■ **SET PROBLEM**: Reproduce the part of the entries that opens with the line containing "You are a GUI" and closes with the line containing "(x=87, y=429)", both lines included, and leave the pictures out.

╭─ GIVEN DATA

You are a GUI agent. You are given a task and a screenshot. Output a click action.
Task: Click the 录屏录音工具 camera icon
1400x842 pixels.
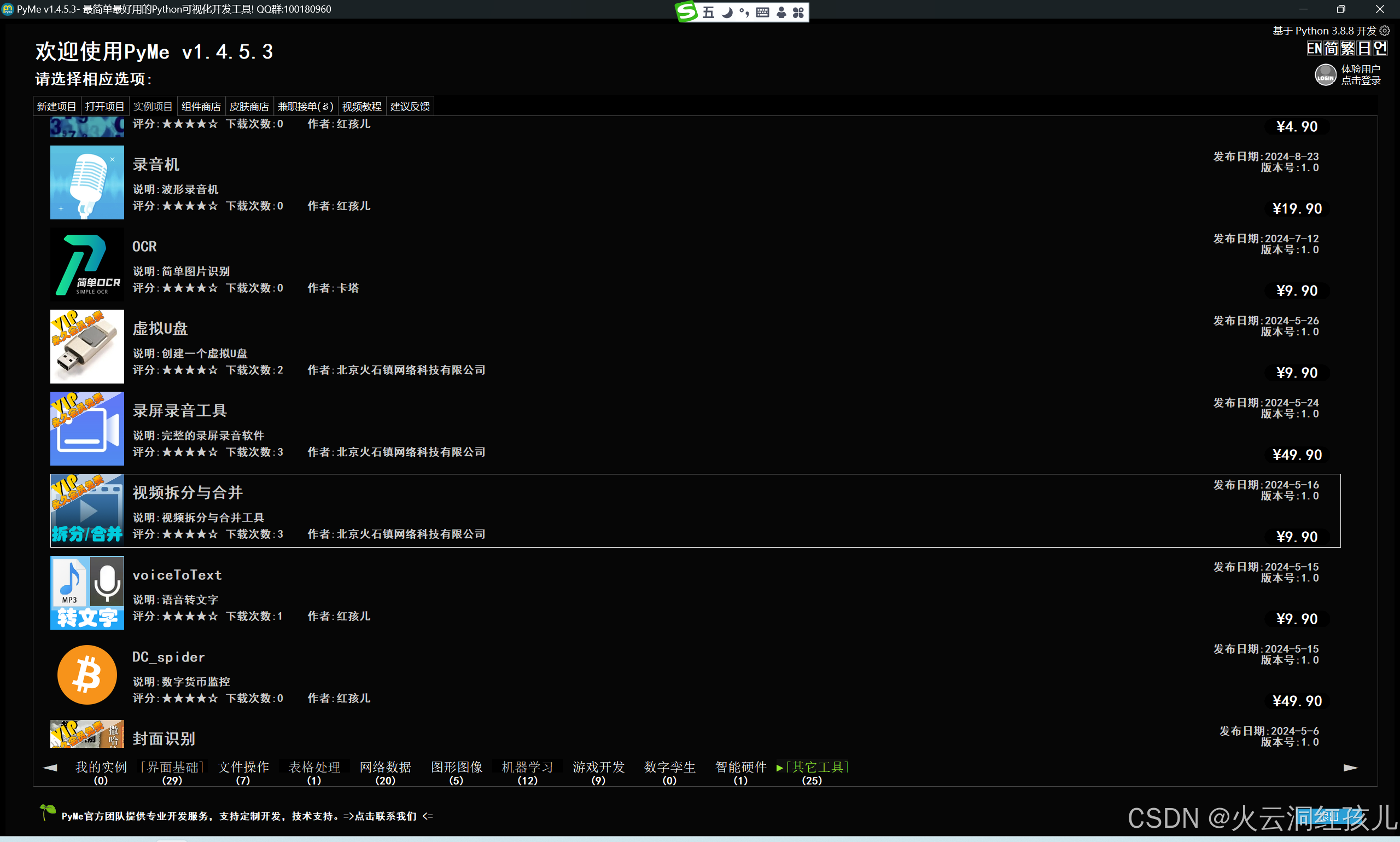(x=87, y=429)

╰─
╭─ GIVEN DATA

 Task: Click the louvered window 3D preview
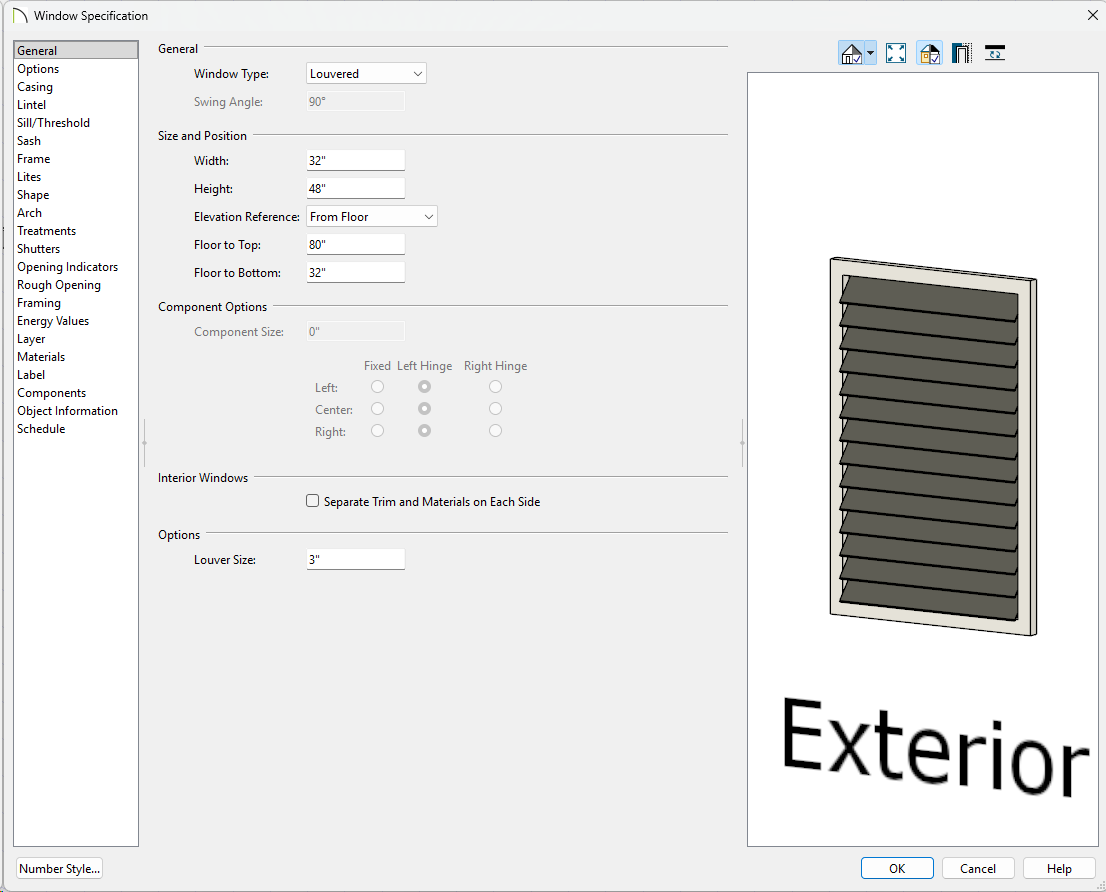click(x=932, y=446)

╰─

■ **TASK OUTPUT**:
You are a GUI agent. You are given a task and a screenshot. Output a click action.
Task: Click the 录屏录音工具 camera icon
1400x842 pixels.
(x=87, y=429)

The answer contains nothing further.